◆ **What is expected**: The reply has to contain each record exactly as written.

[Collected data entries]
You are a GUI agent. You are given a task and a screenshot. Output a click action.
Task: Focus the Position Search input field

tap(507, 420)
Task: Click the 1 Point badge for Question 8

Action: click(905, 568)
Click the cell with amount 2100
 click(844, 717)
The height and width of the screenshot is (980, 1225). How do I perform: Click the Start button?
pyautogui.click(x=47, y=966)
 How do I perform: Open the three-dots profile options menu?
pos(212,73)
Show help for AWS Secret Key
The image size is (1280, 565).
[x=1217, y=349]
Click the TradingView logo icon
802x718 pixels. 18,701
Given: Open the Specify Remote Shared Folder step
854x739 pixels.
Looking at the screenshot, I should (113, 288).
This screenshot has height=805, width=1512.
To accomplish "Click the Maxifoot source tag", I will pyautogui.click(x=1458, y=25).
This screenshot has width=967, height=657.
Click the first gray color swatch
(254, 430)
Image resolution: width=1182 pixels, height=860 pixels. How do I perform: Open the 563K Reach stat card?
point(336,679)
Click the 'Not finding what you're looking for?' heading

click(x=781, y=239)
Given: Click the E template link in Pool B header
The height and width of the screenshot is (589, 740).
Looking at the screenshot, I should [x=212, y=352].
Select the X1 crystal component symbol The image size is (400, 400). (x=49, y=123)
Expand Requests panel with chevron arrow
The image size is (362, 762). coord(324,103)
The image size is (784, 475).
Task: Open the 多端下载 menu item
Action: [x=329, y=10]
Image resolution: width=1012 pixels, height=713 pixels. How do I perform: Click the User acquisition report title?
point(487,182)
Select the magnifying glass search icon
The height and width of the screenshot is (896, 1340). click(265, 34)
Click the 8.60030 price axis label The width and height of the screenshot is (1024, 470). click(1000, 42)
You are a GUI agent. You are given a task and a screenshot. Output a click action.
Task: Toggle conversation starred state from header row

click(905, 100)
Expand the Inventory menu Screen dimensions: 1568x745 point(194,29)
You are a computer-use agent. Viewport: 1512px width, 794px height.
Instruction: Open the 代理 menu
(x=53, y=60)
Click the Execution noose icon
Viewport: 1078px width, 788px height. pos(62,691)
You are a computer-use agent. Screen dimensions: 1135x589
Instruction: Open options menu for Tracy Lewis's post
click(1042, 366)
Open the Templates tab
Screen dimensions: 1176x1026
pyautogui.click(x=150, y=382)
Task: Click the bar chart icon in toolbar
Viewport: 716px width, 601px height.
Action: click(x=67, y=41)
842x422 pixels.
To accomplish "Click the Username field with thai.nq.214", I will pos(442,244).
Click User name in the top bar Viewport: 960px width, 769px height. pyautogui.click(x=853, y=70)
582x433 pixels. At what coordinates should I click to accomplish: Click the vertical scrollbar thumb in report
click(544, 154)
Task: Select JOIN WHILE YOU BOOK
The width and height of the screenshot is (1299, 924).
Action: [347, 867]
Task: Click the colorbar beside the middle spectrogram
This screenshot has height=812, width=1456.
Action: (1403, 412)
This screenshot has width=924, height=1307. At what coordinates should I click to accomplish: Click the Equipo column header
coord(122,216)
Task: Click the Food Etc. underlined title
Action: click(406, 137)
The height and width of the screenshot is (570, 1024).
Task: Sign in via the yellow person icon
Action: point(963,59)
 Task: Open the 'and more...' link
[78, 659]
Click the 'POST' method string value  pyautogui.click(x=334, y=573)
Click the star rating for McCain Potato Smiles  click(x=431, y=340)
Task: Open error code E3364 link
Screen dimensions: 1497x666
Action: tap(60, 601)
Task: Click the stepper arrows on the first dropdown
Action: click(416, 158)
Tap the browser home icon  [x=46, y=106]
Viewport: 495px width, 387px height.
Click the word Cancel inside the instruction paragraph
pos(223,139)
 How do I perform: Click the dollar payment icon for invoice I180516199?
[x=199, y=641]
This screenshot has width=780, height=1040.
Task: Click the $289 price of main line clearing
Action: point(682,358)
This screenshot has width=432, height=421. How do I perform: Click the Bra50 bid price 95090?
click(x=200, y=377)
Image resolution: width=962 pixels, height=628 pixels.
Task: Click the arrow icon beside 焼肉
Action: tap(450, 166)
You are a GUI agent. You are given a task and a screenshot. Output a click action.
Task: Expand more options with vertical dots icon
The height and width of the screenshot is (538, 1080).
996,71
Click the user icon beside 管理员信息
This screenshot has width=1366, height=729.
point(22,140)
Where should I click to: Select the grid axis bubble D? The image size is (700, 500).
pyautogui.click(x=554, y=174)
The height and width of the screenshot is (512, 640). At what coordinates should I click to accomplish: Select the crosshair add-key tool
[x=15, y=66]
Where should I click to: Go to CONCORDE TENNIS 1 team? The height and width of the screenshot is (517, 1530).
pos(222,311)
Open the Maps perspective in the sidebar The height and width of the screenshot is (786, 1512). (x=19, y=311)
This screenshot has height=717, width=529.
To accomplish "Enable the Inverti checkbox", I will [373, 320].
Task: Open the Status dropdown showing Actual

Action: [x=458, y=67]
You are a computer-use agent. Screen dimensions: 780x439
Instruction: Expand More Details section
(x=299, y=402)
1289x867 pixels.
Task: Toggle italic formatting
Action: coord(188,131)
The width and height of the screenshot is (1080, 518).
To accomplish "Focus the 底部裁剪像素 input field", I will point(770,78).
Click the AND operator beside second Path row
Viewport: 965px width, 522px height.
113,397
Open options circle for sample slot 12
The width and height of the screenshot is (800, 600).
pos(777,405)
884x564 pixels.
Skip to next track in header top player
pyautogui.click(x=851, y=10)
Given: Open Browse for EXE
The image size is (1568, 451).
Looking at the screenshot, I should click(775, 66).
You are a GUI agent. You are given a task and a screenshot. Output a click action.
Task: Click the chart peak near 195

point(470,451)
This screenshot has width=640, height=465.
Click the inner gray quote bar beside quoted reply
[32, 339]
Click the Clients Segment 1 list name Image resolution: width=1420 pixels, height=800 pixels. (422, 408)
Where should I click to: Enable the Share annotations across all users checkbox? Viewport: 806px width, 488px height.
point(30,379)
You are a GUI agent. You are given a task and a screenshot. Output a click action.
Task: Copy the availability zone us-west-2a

◆ **Answer box**:
You are a GUI agent. You are given a task and a screenshot. Output a click action.
Task: Focus the Position Search input field

tap(507, 420)
Task: Click the 1 Point badge for Question 8

Action: click(905, 568)
Click the cell with amount 2100
 click(844, 717)
The height and width of the screenshot is (980, 1225). How do I perform: Click the Start button?
pyautogui.click(x=47, y=966)
 How do I perform: Open the three-dots profile options menu?
pos(212,73)
Show help for AWS Secret Key
The image size is (1280, 565).
[x=1217, y=349]
Click the TradingView logo icon
802x718 pixels. 18,701
Given: Open the Specify Remote Shared Folder step
854x739 pixels.
Looking at the screenshot, I should (113, 288).
This screenshot has height=805, width=1512.
To accomplish "Click the Maxifoot source tag", I will pyautogui.click(x=1458, y=25).
This screenshot has width=967, height=657.
Click the first gray color swatch
(254, 430)
Image resolution: width=1182 pixels, height=860 pixels. How do I perform: Open the 563K Reach stat card?
point(336,679)
Click the 'Not finding what you're looking for?' heading

click(x=781, y=239)
Given: Click the E template link in Pool B header
The height and width of the screenshot is (589, 740).
Looking at the screenshot, I should [x=212, y=352].
Select the X1 crystal component symbol The image size is (400, 400). (x=49, y=123)
Expand Requests panel with chevron arrow
The image size is (362, 762). coord(324,103)
The image size is (784, 475).
Task: Open the 多端下载 menu item
Action: [x=329, y=10]
Image resolution: width=1012 pixels, height=713 pixels. How do I perform: Click the User acquisition report title?
point(487,182)
Select the magnifying glass search icon
The height and width of the screenshot is (896, 1340). click(265, 34)
Click the 8.60030 price axis label The width and height of the screenshot is (1024, 470). click(1000, 42)
You are a GUI agent. You are given a task and a screenshot. Output a click action.
Task: Toggle conversation starred state from header row

click(905, 100)
Expand the Inventory menu Screen dimensions: 1568x745 point(194,29)
You are a computer-use agent. Viewport: 1512px width, 794px height.
Instruction: Open the 代理 menu
(x=53, y=60)
Click the Execution noose icon
Viewport: 1078px width, 788px height. pos(62,691)
You are a computer-use agent. Screen dimensions: 1135x589
Instruction: Open options menu for Tracy Lewis's post
click(1042, 366)
Open the Templates tab
Screen dimensions: 1176x1026
pyautogui.click(x=150, y=382)
Task: Click the bar chart icon in toolbar
Viewport: 716px width, 601px height.
Action: click(x=67, y=41)
842x422 pixels.
To accomplish "Click the Username field with thai.nq.214", I will pos(442,244).
Click User name in the top bar Viewport: 960px width, 769px height. pyautogui.click(x=853, y=70)
582x433 pixels. At what coordinates should I click to accomplish: Click the vertical scrollbar thumb in report
click(544, 154)
Task: Select JOIN WHILE YOU BOOK
The width and height of the screenshot is (1299, 924).
Action: [347, 867]
Task: Click the colorbar beside the middle spectrogram
This screenshot has height=812, width=1456.
Action: (1403, 412)
This screenshot has width=924, height=1307. At what coordinates should I click to accomplish: Click the Equipo column header
coord(122,216)
Task: Click the Food Etc. underlined title
Action: click(406, 137)
The height and width of the screenshot is (570, 1024).
Task: Sign in via the yellow person icon
Action: point(963,59)
 Task: Open the 'and more...' link
[78, 659]
Click the 'POST' method string value  pyautogui.click(x=334, y=573)
Click the star rating for McCain Potato Smiles  click(x=431, y=340)
Task: Open error code E3364 link
Screen dimensions: 1497x666
Action: tap(60, 601)
Task: Click the stepper arrows on the first dropdown
Action: click(416, 158)
Tap the browser home icon  [x=46, y=106]
Viewport: 495px width, 387px height.
Click the word Cancel inside the instruction paragraph
pos(223,139)
 How do I perform: Click the dollar payment icon for invoice I180516199?
[x=199, y=641]
This screenshot has width=780, height=1040.
Task: Click the $289 price of main line clearing
Action: point(682,358)
This screenshot has width=432, height=421. How do I perform: Click the Bra50 bid price 95090?
click(x=200, y=377)
Image resolution: width=962 pixels, height=628 pixels.
Task: Click the arrow icon beside 焼肉
Action: tap(450, 166)
You are a GUI agent. You are given a task and a screenshot. Output a click action.
Task: Expand more options with vertical dots icon
The height and width of the screenshot is (538, 1080).
996,71
Click the user icon beside 管理员信息
This screenshot has width=1366, height=729.
point(22,140)
Where should I click to: Select the grid axis bubble D? The image size is (700, 500).
pyautogui.click(x=554, y=174)
The height and width of the screenshot is (512, 640). At what coordinates should I click to accomplish: Select the crosshair add-key tool
[x=15, y=66]
Where should I click to: Go to CONCORDE TENNIS 1 team? The height and width of the screenshot is (517, 1530).
pos(222,311)
Open the Maps perspective in the sidebar The height and width of the screenshot is (786, 1512). (x=19, y=311)
This screenshot has height=717, width=529.
To accomplish "Enable the Inverti checkbox", I will [373, 320].
Task: Open the Status dropdown showing Actual

Action: [x=458, y=67]
You are a computer-use agent. Screen dimensions: 780x439
Instruction: Expand More Details section
(x=299, y=402)
1289x867 pixels.
Task: Toggle italic formatting
Action: coord(188,131)
The width and height of the screenshot is (1080, 518).
To accomplish "Focus the 底部裁剪像素 input field", I will point(770,78).
Click the AND operator beside second Path row
Viewport: 965px width, 522px height.
113,397
Open options circle for sample slot 12
The width and height of the screenshot is (800, 600).
pos(777,405)
884x564 pixels.
Skip to next track in header top player
pyautogui.click(x=851, y=10)
Given: Open Browse for EXE
The image size is (1568, 451).
Looking at the screenshot, I should click(775, 66).
You are a GUI agent. You are given a task and a screenshot. Output a click action.
Task: Click the chart peak near 195

point(470,451)
This screenshot has width=640, height=465.
Click the inner gray quote bar beside quoted reply
[32, 339]
Click the Clients Segment 1 list name Image resolution: width=1420 pixels, height=800 pixels. (422, 408)
Where should I click to: Enable the Share annotations across all users checkbox? Viewport: 806px width, 488px height.
point(30,379)
You are a GUI agent. You are given a task and a screenshot. Output a click action.
Task: Copy the availability zone us-west-2a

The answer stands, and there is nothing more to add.